Fikir, çekim ve Swington öyle başarılı ki benim gibi sıradan bir izleyici bile sıra dışı bir işin karşısında durduğunu hemen anlıyor.

Ertesi sabah odalarımıza bırakılan İngiliz gazetelerinde sergiyi öven yazıları okuyup, bir de üstüne bu yıl Bienal’in en önemli dört sergisinden biri olarak Hüseyin Çağlayan’ın işini gösterdiklerini görünce ağzım kulaklarıma varıyor.

Danieli Oteli’nin kanala nazır terasında kahvaltı ettikten sonra Giardini’ye gittik. Orada kafileden ayrıldım. Bir akşam önceki sergi açılışında karşılaştığım ve bizi ‘Başınıza kaya mı düştü ne oldu, ilk günden beri Bienal bu kadar Türk ağırlamadı’ diye karşılayan Haldun Dostoğlu’nun tavsiye ettiği pavyonlara yollandım.

İngilizlerin işine bayıldım. Almanları kışkırtıcı buldum. Japonlarda hüzünlendim. Korelileri sevdim. İsrail fena değildi. Amerika pavyonu benim gezdiğim saatlerde kapalı olduğu, İtalyan sanatçıları da bu yıl Bienal’i boykot ettikleri ve alternatif sergiler düzenledikleri için neler yaptıklarını göremedim.

Sonra koşa koşa Arsenale’ye gittim.

Bu yıl Türkiye’nin Bienal’e tek sanatçı ile katıldığını yazıp duruyoruz ama doğru değil.

Evet, Türk Pavyonu tek sanatçıya, Hüseyin Çağlayan’a emanet edilmiş ama Rosa Martinez’in seçtiği sanatçılar arasında iki Türk daha var. Semiha Berksoy ve Bülent Şangar.

Semiha Berksoy’u tanımayan yok. Geçen yıl bu aylarda ölen ‘zamansız kadın.’ Şangar’a gelince, sanırım Türkiye’den çok yurtdışında tanınıyor.

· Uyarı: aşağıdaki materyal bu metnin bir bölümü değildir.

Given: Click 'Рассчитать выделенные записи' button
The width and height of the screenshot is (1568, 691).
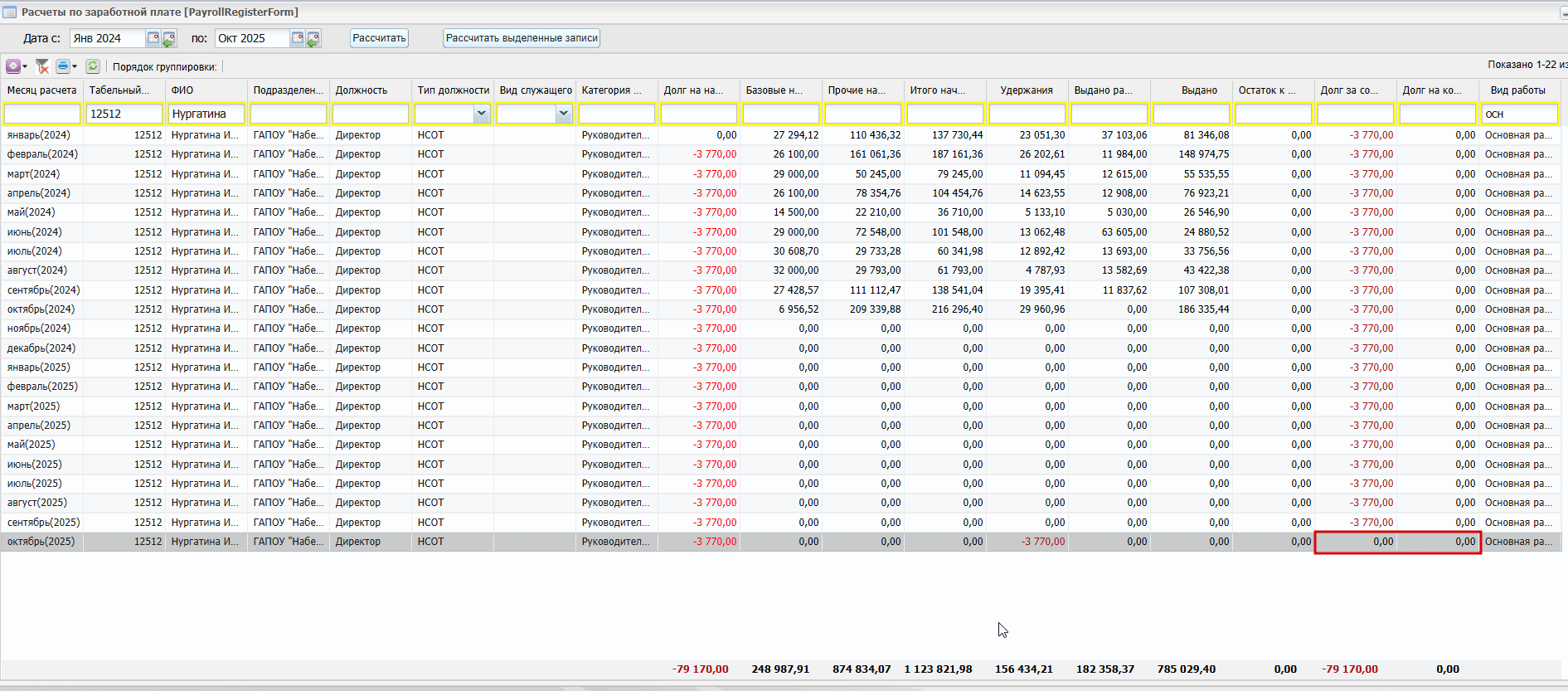Looking at the screenshot, I should click(522, 38).
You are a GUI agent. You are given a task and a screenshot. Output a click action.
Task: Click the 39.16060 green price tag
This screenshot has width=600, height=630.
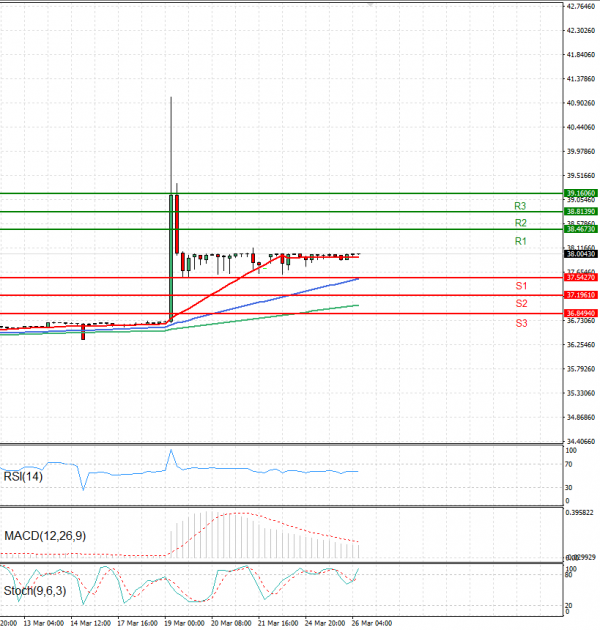point(580,193)
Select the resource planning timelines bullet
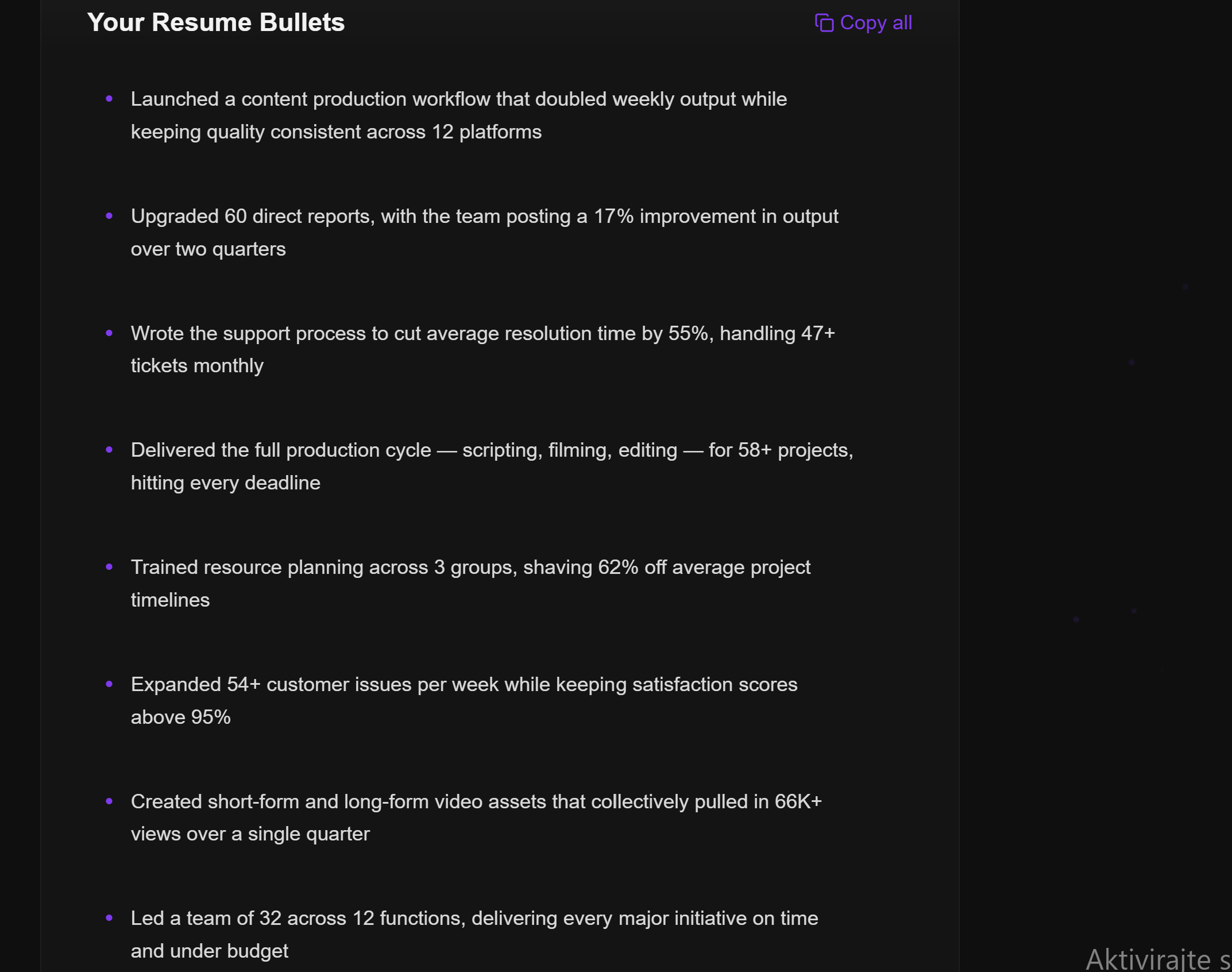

Yerim bitti... Ne goril kızlara, ‘Feminist olunacaksa böyle olunmalı’ dedirten sanatçılara; ne de küçük not defterimde adının yanına yıldızlar çaktığım diğerlerine yer kalmadı.

Ama son satır Garanti Bankası’na.

Onlara teşekkür borçluyum. Beni davet ettikleri için değil, Türkiye’nin tanıtımının sanat aracılığıyla yapılacağına inandıkları ve sanatı destekledikleri için. Bir koca teşekkür de A&B’ye. Böyle büyük bir organizasyonun altından pürüzsüz kalkabildikleri için.